Machine model for primitive recursion? General computable functions can be described either functionally (in terms of closure of
the coordinate functions, constant functions, composition, primitive recursion, and $\mu$-recursion), or in terms of a Turing machine. 
I have only seen primitive recursion defined in the functional language, i.e. functions obtained by coordinates, constants, composition, primitive recursion.
Is there a similar type of machine model for primitive recursion?
I am aware of some (pedagogical) programming languages, such as Hofstadter's BLOOP, that are PR-complete, but this approach doesn't really look like a Turing machine to me.
 A: If you're willing to accept register machines (rather than just tape machines), you can get what you want via the Grzegorczyk hierarchy, which generates the class of primitive recursive functions in stages.
The ${n+1}^{th}$ stage of the hierarchy ${\mathscr E}_{n+1}$ is the closure of the zero, successor, projection, and  hyper operation $H_n$ function under composition and bounded recursion.
Bounded recursion is defined just like primitive recursion, except that when defining a function $f$ at the ${n+1}^{th}$ level, the definitions of the base case and inductive case for $f(m,\bar x)$ must take the form $\text{min}(g(m,\bar x),...)$ where $g$ is a function from the $n^{th}$ level.

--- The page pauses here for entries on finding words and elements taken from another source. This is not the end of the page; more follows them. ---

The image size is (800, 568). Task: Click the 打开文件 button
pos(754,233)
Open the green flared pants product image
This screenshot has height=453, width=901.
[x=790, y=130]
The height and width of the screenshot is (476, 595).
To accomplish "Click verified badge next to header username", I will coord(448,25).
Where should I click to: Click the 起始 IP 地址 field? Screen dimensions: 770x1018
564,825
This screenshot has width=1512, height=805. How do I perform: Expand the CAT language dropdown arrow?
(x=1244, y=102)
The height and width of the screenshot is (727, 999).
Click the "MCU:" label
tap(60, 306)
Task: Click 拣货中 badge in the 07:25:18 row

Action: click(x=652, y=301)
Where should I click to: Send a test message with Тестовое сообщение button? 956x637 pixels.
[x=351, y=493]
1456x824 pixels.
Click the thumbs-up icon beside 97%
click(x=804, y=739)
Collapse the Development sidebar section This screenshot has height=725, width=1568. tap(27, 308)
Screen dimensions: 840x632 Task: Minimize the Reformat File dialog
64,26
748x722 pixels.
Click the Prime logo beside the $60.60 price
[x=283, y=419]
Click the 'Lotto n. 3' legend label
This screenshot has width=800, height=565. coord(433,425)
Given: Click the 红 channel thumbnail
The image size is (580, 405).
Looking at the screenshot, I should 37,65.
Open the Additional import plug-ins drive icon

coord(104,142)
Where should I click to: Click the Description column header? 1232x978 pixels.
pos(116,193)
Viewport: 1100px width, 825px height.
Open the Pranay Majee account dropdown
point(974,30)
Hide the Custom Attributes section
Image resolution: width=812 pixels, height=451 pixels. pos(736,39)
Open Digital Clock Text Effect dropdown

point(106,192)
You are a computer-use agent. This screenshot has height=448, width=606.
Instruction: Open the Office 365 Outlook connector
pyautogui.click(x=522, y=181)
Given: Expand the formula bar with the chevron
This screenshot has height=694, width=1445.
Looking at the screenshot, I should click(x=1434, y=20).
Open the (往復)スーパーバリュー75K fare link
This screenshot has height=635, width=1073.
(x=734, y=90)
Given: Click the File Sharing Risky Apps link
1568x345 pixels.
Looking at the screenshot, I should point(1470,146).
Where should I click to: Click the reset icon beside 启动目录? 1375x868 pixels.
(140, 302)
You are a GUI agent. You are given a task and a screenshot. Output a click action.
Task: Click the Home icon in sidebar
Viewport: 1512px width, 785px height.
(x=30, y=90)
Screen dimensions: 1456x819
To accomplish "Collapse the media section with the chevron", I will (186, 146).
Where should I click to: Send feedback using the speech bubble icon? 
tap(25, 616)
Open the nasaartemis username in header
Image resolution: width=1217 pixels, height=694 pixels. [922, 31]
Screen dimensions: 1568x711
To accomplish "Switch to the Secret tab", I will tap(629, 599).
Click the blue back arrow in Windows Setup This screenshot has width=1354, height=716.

Every primitive recursive function belongs to ${\mathscr E}_n$ for some $n$, and every function in the hierarchy is primitive recursive.
Beltiukov's stack register machines (also here) give a "machine-oriented" characterization of the Grzegorczyk hierarchy -- and therefore of the primitive recursive functions.  There is a slightly more accessible description of stack register machines here, starting on page 108.